**MATERIAL PROVIDED**:
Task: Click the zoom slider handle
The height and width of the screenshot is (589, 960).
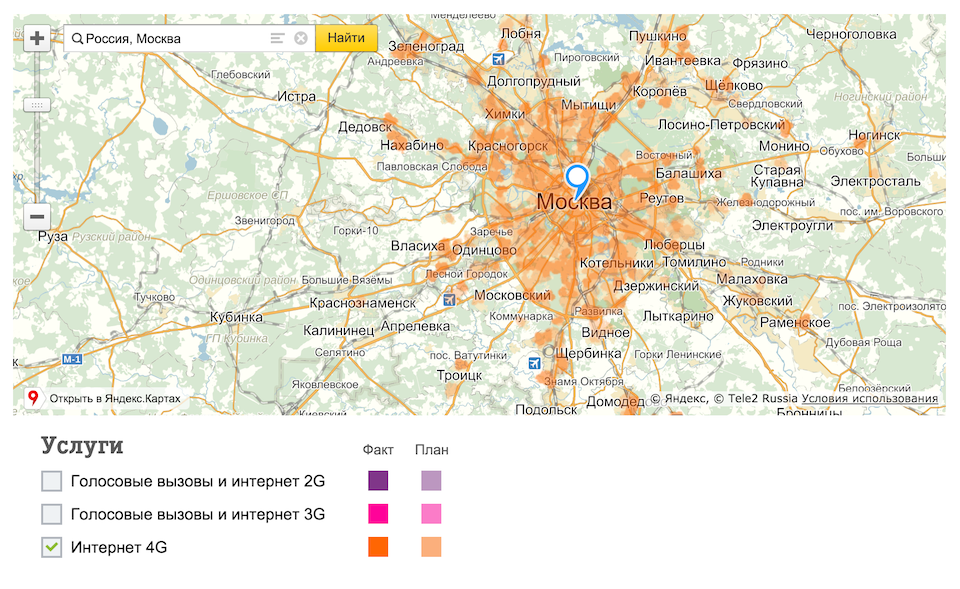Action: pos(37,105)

---

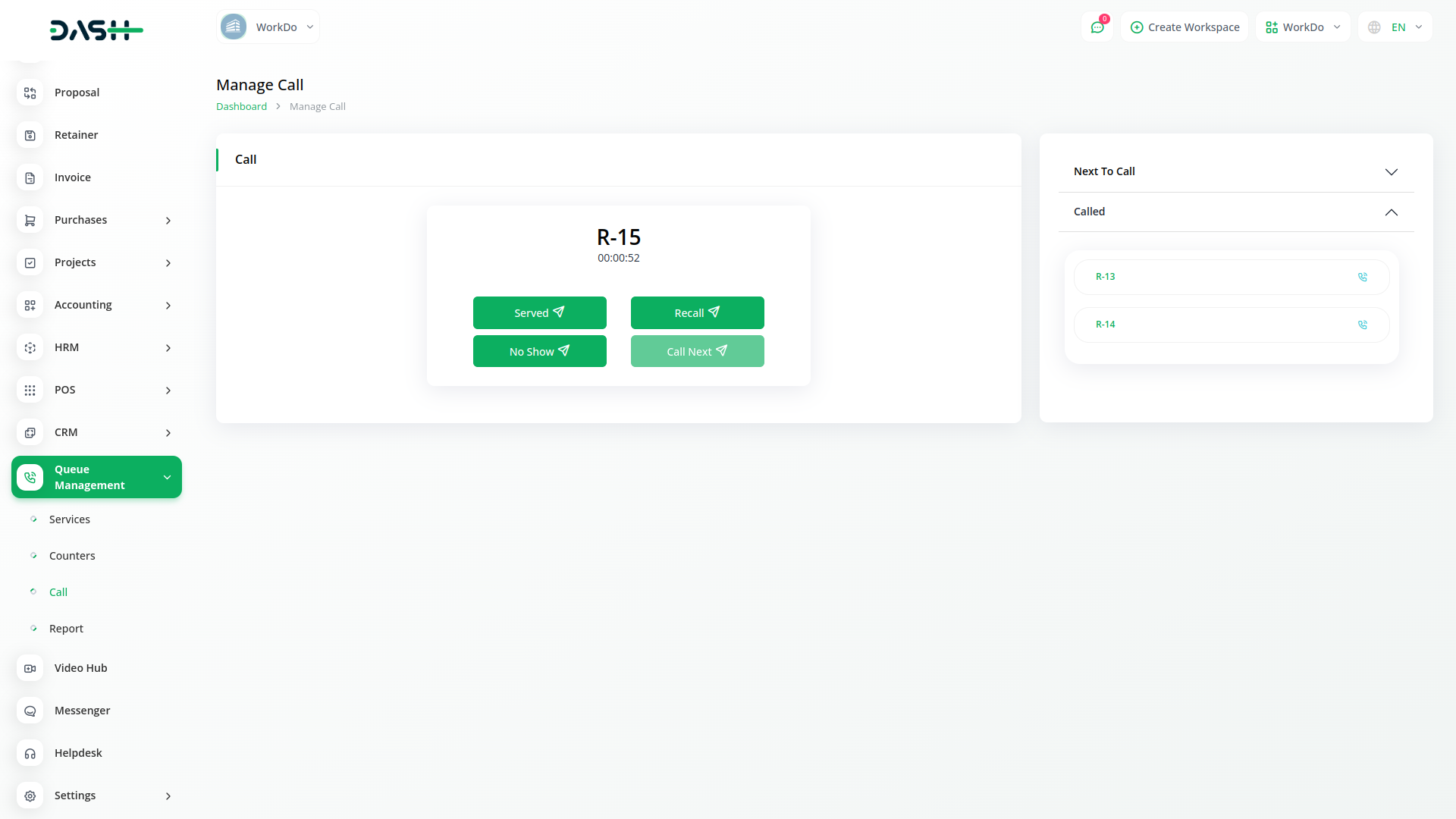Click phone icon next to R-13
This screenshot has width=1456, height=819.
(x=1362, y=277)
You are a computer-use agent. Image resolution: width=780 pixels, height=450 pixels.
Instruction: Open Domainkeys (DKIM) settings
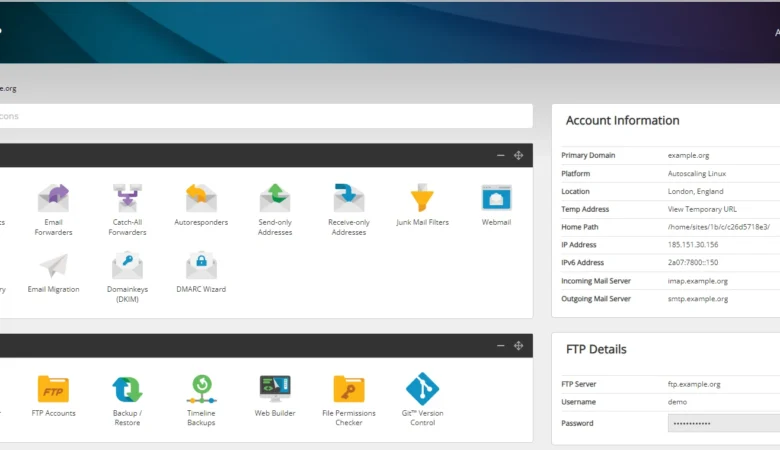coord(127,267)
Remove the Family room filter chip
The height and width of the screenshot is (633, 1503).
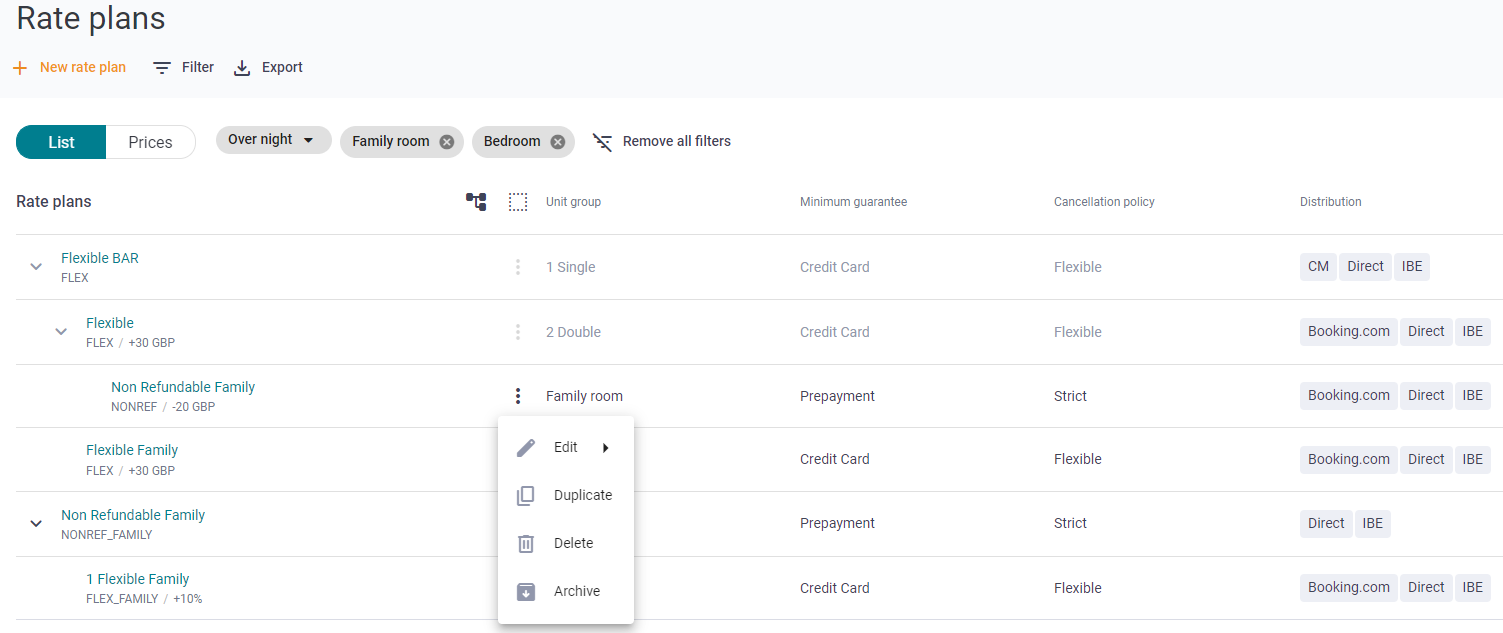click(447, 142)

**TASK**: Reproduce the data verbatim, from the line containing "Task: Click the zoom slider handle" through the line containing "Action: pos(37,105)", both lines included. Omit the pictures from your answer.

**CORRECT ANSWER**:
Task: Click the zoom slider handle
The height and width of the screenshot is (589, 960).
Action: pos(37,105)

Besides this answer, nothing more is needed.